§ **Exercise directions**
Rewrite the entries from the start through the line containing "[x=74, y=403]", replacing "dropdown" with "menu" and leaving everything else unchanged.
╭─ Data for this task
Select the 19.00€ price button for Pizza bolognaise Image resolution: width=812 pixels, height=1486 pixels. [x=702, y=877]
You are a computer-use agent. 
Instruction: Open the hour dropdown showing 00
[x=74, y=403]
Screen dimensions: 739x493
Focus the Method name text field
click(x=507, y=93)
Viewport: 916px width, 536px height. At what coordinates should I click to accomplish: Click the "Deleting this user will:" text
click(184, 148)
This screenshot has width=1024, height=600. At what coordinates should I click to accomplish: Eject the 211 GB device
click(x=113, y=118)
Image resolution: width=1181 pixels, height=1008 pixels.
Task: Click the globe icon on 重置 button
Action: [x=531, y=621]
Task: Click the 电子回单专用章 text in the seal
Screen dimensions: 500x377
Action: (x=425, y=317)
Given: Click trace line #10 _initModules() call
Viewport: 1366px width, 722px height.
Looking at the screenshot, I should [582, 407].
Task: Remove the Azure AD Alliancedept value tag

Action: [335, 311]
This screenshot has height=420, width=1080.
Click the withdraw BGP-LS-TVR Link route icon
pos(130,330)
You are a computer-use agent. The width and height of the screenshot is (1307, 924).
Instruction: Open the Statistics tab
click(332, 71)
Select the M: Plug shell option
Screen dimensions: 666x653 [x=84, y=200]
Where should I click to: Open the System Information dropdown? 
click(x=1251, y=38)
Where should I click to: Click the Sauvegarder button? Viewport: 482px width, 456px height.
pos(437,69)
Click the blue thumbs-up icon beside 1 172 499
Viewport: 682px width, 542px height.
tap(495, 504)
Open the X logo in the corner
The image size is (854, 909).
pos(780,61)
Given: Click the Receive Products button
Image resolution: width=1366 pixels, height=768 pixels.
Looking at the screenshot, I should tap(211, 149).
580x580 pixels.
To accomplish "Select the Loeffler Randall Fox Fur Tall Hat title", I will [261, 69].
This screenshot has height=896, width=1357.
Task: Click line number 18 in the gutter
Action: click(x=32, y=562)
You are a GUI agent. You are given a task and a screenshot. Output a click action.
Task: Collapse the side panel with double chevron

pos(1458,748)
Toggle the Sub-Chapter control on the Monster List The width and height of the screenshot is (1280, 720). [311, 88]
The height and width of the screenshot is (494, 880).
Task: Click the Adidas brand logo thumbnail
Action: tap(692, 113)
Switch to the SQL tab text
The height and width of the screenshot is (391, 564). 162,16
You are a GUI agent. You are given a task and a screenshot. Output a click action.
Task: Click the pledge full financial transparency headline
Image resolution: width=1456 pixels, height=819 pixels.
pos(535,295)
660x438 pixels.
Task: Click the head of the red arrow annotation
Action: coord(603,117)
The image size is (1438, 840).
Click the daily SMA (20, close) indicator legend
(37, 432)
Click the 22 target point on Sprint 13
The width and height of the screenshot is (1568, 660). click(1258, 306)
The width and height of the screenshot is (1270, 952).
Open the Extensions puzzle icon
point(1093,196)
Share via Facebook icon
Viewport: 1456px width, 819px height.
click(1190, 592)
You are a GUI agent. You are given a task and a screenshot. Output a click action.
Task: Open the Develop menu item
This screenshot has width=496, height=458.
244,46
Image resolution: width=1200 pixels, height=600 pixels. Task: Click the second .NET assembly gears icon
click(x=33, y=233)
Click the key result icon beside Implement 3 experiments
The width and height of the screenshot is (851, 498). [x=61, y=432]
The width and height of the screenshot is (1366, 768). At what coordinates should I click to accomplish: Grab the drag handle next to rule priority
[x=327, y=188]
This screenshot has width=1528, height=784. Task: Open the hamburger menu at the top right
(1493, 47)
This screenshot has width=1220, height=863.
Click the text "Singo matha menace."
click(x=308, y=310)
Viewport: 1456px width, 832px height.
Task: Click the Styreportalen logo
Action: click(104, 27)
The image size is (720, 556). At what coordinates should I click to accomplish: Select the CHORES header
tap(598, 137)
╰─
§ **Written answer**
Select the 19.00€ price button for Pizza bolognaise Image resolution: width=812 pixels, height=1486 pixels. [x=702, y=877]
You are a computer-use agent. 
Instruction: Open the hour menu showing 00
[x=74, y=403]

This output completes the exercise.